Russian Scientists Develop Tool to Predict Dam Failures, Glacial Floods
Researchers at Saint Petersburg State University have developed a new programme capable of calculating the characteristics of outburst floods, offering a significant step toward improving early warning systems.
According to the research team, the tool can predict potential failures in earthen dams of reservoirs and lakes, as well as sudden outbursts from mountain glacial lakes formed by moraine deposits—composed of rock debris, clay and pebbles left behind by glacier movement.
The development is designed to anticipate sudden water releases and help mitigate their destructive impact. Scientists explained that unstable glacial lakes can rapidly drain due to factors such as rising temperatures or extreme rainfall, while reservoirs also face risks from heavy precipitation that can erode embankments and trigger flooding.

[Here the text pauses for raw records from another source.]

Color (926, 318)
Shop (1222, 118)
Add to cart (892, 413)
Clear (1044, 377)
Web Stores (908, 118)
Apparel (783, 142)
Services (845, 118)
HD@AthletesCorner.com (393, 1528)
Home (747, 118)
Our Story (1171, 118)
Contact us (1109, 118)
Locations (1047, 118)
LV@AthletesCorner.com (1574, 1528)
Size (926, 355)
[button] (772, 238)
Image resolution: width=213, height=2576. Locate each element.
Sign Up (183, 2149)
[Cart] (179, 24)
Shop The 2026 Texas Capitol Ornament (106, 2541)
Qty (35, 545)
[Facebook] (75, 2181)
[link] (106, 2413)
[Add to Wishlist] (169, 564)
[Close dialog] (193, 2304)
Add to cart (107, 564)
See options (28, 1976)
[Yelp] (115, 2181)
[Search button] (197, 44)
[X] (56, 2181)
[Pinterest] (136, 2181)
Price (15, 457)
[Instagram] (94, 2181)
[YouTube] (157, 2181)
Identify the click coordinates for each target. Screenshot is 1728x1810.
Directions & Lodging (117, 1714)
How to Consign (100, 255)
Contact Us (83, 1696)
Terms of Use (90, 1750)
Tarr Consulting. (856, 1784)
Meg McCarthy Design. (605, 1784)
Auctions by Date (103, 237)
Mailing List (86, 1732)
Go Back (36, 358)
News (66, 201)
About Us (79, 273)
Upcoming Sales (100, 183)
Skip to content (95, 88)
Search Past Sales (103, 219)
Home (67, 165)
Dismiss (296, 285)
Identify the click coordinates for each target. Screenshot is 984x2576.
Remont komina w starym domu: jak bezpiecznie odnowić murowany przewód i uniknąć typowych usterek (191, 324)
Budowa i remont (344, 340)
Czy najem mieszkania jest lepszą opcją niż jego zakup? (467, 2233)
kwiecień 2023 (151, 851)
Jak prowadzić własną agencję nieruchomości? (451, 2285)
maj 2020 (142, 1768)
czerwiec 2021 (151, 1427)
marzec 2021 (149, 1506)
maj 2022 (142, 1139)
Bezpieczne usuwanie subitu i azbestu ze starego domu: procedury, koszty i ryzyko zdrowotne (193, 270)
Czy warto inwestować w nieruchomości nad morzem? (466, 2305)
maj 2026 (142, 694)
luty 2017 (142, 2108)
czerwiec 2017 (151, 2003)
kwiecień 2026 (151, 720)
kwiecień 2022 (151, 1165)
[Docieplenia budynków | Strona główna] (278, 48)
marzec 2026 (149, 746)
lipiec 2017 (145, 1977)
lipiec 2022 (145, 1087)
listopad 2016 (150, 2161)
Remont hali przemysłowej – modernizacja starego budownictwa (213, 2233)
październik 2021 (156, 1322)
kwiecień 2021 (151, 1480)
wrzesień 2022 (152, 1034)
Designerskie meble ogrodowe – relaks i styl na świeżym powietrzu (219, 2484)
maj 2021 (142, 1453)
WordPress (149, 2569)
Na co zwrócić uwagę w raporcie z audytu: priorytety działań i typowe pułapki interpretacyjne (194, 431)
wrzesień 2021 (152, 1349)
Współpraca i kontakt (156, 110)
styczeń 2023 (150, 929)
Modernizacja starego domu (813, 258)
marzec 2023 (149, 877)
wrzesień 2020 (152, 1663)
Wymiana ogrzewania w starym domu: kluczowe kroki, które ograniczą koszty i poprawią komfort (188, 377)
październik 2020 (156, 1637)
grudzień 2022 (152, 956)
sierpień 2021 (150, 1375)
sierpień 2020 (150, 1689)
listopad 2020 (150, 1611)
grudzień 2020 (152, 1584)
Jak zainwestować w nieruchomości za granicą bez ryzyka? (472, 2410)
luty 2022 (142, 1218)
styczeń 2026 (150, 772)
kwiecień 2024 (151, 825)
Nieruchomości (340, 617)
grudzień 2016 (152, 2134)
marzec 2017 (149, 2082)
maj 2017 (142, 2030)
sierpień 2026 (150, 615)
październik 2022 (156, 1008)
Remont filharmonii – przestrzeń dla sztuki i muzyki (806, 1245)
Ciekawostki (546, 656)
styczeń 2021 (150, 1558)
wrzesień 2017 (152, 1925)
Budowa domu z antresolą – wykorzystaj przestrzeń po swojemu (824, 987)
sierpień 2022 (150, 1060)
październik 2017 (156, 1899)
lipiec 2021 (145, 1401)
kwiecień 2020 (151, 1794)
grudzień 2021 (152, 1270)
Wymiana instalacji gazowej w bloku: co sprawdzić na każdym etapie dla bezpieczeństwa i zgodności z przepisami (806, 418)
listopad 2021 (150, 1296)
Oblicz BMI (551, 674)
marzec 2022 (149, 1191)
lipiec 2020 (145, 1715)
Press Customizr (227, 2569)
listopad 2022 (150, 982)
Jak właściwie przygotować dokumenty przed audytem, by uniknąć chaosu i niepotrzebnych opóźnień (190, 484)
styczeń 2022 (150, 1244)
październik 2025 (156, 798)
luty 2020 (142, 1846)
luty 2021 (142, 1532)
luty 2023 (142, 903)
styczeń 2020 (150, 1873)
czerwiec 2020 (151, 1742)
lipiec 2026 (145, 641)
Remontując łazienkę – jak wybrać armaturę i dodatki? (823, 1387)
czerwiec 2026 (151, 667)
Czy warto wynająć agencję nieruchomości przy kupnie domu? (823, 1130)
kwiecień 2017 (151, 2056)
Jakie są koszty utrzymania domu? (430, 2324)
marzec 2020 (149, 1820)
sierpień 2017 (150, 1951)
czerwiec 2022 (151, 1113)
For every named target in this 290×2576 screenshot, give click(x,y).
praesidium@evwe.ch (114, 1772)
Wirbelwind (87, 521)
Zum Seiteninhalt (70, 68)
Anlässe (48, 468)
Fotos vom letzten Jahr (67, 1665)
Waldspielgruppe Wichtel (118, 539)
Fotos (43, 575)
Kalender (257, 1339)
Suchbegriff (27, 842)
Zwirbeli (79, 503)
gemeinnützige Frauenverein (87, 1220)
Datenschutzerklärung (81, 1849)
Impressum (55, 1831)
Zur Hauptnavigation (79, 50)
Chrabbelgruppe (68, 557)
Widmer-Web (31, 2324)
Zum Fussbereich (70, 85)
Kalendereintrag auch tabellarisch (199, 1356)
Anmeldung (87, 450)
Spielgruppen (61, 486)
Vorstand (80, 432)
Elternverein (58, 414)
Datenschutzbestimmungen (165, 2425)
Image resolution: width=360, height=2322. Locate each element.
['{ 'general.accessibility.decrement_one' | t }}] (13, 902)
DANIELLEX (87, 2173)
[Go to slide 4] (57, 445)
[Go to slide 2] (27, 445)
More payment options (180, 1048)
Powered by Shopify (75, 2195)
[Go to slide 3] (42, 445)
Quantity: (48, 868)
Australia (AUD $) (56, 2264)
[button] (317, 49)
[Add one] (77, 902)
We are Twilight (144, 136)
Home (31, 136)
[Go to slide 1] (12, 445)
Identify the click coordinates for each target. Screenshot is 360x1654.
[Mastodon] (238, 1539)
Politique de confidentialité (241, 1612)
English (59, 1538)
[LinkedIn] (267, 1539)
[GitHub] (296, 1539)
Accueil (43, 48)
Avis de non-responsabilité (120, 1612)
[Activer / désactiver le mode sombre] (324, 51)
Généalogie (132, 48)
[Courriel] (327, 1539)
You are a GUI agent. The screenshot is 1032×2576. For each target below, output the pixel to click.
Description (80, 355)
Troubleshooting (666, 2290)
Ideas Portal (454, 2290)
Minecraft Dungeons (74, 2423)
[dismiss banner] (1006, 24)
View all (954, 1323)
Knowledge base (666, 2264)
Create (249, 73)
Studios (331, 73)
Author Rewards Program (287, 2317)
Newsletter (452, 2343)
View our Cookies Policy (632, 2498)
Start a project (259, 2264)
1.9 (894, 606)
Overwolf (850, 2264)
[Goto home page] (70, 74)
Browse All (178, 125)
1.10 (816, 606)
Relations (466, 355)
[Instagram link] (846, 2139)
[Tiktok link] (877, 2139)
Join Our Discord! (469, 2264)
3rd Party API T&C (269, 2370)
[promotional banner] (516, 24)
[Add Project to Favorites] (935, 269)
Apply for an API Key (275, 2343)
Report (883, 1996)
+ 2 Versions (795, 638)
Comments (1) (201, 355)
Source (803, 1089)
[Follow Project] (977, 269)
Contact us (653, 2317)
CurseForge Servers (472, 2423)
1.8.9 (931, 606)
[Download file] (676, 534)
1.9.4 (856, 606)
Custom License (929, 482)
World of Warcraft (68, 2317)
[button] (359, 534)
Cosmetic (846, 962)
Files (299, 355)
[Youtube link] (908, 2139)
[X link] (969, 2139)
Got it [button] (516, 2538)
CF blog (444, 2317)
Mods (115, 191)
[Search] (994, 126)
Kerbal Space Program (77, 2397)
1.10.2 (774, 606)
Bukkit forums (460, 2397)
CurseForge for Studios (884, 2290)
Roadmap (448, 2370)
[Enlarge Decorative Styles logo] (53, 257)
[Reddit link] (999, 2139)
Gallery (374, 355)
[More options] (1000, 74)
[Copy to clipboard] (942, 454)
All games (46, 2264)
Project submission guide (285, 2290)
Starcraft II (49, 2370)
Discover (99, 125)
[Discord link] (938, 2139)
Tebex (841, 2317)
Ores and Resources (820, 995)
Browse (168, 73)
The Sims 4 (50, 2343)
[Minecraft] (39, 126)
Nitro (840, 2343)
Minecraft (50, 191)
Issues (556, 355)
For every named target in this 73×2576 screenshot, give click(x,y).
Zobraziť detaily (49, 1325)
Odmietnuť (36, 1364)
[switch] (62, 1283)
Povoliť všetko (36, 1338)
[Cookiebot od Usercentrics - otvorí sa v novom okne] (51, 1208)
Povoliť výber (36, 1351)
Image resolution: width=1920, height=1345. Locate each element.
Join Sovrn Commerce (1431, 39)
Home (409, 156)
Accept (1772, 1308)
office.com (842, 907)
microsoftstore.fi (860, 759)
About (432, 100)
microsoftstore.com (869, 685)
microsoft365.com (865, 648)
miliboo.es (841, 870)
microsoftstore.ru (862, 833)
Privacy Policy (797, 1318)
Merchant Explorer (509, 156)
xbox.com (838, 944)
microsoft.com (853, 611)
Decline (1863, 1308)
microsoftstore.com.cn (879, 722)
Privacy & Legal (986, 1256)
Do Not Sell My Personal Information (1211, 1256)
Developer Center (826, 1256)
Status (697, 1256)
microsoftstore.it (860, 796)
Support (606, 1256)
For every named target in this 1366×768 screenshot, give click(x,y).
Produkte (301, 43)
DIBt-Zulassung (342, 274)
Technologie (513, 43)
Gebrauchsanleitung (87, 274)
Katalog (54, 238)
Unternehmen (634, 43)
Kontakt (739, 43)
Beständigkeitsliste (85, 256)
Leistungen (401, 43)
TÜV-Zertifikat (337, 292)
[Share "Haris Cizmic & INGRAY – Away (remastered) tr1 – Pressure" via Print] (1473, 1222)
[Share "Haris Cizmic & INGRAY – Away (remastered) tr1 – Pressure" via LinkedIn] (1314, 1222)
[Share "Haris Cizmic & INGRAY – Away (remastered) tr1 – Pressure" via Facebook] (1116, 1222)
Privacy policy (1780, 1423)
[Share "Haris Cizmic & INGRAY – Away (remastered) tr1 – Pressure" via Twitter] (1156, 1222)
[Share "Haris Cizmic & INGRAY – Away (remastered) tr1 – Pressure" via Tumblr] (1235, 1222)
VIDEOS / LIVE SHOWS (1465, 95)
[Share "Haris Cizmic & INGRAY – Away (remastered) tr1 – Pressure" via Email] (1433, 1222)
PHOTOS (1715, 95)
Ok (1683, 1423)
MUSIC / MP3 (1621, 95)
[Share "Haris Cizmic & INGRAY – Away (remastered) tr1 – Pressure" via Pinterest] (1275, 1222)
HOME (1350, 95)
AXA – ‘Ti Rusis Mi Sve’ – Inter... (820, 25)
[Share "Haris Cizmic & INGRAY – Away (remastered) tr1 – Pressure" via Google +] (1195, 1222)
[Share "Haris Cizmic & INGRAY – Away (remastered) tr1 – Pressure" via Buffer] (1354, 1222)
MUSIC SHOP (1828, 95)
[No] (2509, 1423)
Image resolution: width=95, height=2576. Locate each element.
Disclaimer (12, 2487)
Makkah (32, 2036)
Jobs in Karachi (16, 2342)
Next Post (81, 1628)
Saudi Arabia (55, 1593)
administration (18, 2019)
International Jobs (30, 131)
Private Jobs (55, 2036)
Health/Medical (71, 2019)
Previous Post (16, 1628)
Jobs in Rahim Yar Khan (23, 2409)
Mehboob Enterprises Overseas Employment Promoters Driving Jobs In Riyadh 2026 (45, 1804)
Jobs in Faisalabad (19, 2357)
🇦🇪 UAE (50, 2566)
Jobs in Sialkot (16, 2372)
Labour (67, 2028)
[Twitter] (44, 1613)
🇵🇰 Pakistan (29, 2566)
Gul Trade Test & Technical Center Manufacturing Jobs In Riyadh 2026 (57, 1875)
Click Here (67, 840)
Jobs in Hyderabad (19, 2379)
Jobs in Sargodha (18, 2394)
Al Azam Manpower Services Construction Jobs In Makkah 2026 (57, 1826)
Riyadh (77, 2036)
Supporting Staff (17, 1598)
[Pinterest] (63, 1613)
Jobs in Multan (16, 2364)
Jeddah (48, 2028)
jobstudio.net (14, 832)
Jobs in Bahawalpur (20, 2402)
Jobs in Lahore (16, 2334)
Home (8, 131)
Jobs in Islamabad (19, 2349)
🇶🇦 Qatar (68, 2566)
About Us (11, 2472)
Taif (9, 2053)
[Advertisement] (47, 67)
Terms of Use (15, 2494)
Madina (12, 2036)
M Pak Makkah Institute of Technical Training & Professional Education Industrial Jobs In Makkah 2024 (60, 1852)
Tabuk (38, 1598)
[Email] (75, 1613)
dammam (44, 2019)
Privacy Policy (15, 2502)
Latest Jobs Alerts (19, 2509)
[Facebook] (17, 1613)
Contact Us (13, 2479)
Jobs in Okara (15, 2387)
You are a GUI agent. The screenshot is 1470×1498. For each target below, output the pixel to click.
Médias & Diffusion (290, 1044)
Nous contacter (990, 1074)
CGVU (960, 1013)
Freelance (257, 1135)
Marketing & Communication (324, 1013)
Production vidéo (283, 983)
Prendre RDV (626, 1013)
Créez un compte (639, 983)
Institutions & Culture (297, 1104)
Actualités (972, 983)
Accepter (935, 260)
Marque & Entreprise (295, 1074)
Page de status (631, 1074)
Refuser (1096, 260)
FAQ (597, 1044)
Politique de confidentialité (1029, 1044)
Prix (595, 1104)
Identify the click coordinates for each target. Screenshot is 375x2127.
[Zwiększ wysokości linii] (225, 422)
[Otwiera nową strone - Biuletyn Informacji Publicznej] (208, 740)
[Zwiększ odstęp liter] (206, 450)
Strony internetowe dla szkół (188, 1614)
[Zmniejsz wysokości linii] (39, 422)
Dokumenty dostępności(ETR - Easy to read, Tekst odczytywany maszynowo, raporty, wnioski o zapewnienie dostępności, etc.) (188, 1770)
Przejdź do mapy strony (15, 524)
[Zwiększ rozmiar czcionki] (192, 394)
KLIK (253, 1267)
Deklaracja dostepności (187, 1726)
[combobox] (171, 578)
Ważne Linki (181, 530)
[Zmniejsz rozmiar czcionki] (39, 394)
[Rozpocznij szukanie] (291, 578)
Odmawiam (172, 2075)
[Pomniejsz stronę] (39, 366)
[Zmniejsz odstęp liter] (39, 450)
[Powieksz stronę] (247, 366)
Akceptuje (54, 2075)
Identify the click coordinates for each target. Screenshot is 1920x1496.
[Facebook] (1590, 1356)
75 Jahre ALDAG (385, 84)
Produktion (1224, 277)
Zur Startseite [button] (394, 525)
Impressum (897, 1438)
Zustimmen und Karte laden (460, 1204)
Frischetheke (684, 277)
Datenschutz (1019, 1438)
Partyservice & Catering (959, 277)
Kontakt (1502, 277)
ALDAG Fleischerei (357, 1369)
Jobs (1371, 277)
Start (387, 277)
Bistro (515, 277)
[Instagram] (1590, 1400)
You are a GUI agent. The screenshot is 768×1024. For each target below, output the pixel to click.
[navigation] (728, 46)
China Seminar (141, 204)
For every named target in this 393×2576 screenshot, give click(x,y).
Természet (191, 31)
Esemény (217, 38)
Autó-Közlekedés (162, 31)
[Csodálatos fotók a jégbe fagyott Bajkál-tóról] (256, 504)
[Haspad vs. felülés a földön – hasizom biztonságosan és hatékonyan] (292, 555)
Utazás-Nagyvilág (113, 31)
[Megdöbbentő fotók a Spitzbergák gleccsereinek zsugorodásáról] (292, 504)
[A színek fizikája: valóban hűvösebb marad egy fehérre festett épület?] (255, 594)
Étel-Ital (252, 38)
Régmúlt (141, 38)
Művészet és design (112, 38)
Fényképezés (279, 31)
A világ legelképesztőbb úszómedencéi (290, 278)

The programme estimates key parameters of a potential dam breach, including the timing of failure, peak discharge, total flood volume and breach size. These predictions are based on variables such as dam dimensions, elevation, soil composition and other environmental inputs.
Project lead Galina Pryakhina, Associate Professor at SPbU, said the system stands out for its ability to account for the varying physical properties of soil within earthen dams. She noted that the model considers two primary failure mechanisms: overtopping and internal erosion through filtration channels.
The tool is particularly aimed at assessing risks in remote mountainous regions where hydrological monitoring infrastructure is limited. Previously, such analyses relied heavily on field expeditions or satellite data.
To validate its effectiveness, researchers tested the programme on three lakes with known flood events: Bashkara in the Caucasus, Maashey in the Altai region, and Nurgan in Mongolia.
Looking ahead, the team plans to enhance the system by integrating a module that calculates water inflow, incorporating factors such as precipitation and glacier melt. This upgrade is expected to further improve predictions of lake system behaviour.